Die weiterhin aktuelle Flüchtlings- und Migrationsbewegung wird von vielen als eine Bewährungsprobe der EU bezeichnet. Einige ihrer anfänglichen Versprechen stehen auf dem Prüfstand. Allgemein formuliert gehen solche Versprechen aber zumeist von einer "Schönwetterlage" aus und potenzielle Risiken werden in der Euphorie des Anfangs gerne bagatellisiert (siehe Merkmal 3), daher ist dieser Beitrag nicht nur ein Plädoyer für mehr ernsthaftes Risikomanagement auf EU-Ebene, sondern es sollte auch eine Orientierung an Resilienz eine Anleitung dafür bieten, wenn sich die "Wetterlage" ändert. Da sich die EU gerade allem Anschein nach in einer Erneuerungsphase befindet, und die Flüchtlings- und Migrationsbewegung dafür als der entscheidende Katalysator (auch für andere bereits vorhandene Problemlagen; siehe die vier Merkmale) angesehen wird, woran auch die letzten Ergebnisse der politischen Gespräche (so in Wien) nichts geändert haben, könnten Ergebnisse der Resilienzforschung dazu dienen, um aus den Fehlern der Vergangenheit zu lernen und entsprechende Schwachstellen zu erkennen, um diese künftig zu vermeiden, denn Resilienz erhöht nach der Theorie der "High Reliability Organizations" die Verlässlichkeit eines Systems. Die Resilienzforschung ist daher eine interdisziplinäre Grundlagenforschung mit dezidiertem Anwendungsbezug. Allerdings herrscht leider eine Konfusion um diesen Begriff und seine Leistungsfähigkeit, weshalb diese sehr allgemeine Darstellung eine Klärung bieten soll.

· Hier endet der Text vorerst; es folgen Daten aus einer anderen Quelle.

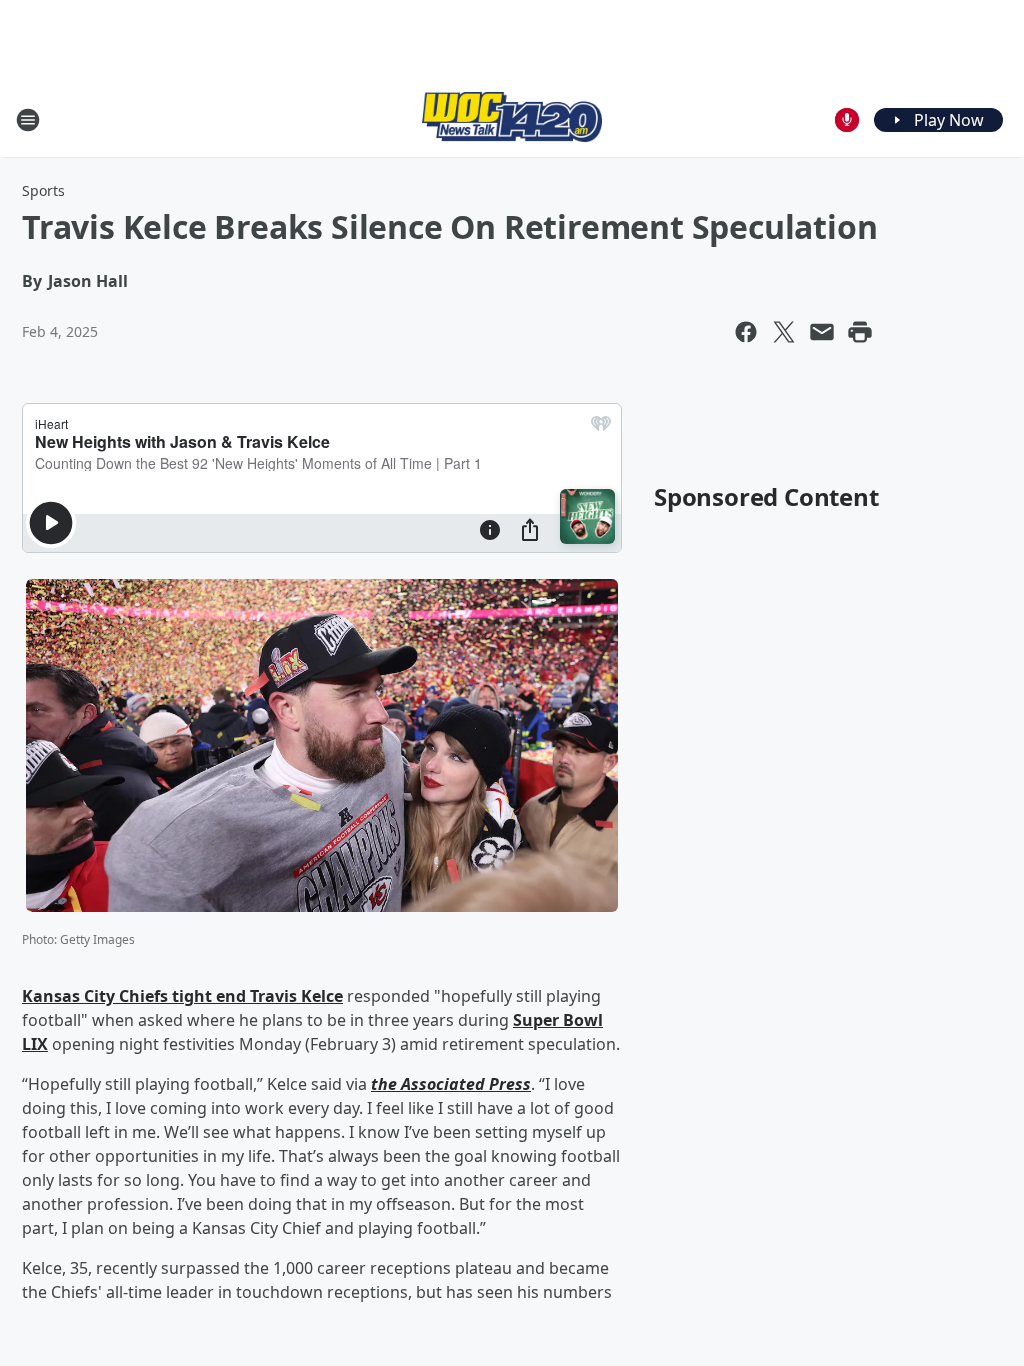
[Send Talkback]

Werden gemäß empirischer Untersuchungen die entscheidenden Merkmale (etwas adäquater formuliert Systemcharakteristiken) herangezogen, durch welche Systeme resilient sind, also je nach Zusammenhang robust, widerstandsfähig oder krisenfest, dann muss wenig überraschend ein schlechtes Zeugnis ausgestellt werden: Die von Joseph Fiksel (2003) beschriebenen vier essentiellen Merkmale (in deutscher Übersetzung des Autors), welche ebenenübergreifende Gültigkeit besitzen (das heißt verglichen etwa mit Ökosystemen, Organisationen und größeren sozioökonomischen Systemen) werden nämlich alle verletzt:
1. Effiziente bzw. möglichst unaufwändige Umsetzungen (sinngemäß zu "performance with modest resource consumption"): Bereits vergleichsweise einfache Arbeitsschritte haben sich als äußerst träge in der Umsetzung erwiesen: Hotspots schnell und effizient zu errichten, EU-interne Verteilungen schnell und effizient durchführen, eine gemeinsame politische Linie zu finden. Mit mangelnder Effizienz stauen sich zunehmend potenzielle Probleme auf. Um die Kontrolle zurück zu gewinnen gilt es also effizientere Strukturen zu schaffen. Sonst gleicht die EU einem "Dinosaurier" der unfähig zu notwendigen Anpassungen wird (Service's "Law of evolutionary potential"). Hierfür hilft auf systemischer Ebene beispielsweise ein Umbau zu mehr Modularität nach dem Subsidiaritätsprinzip (vgl. die explorative Studie der ÖAR zur Resilienz von Regionen), was auch formal nach Ortwin Renn beschrieben werden kann als "Dezentralisierung der Funktionserfüllung" (Renn 2014). Gekoppelte Netzwerke sind letztlich stabiler als zentralistische Steuerungen und können auch effizienter operieren.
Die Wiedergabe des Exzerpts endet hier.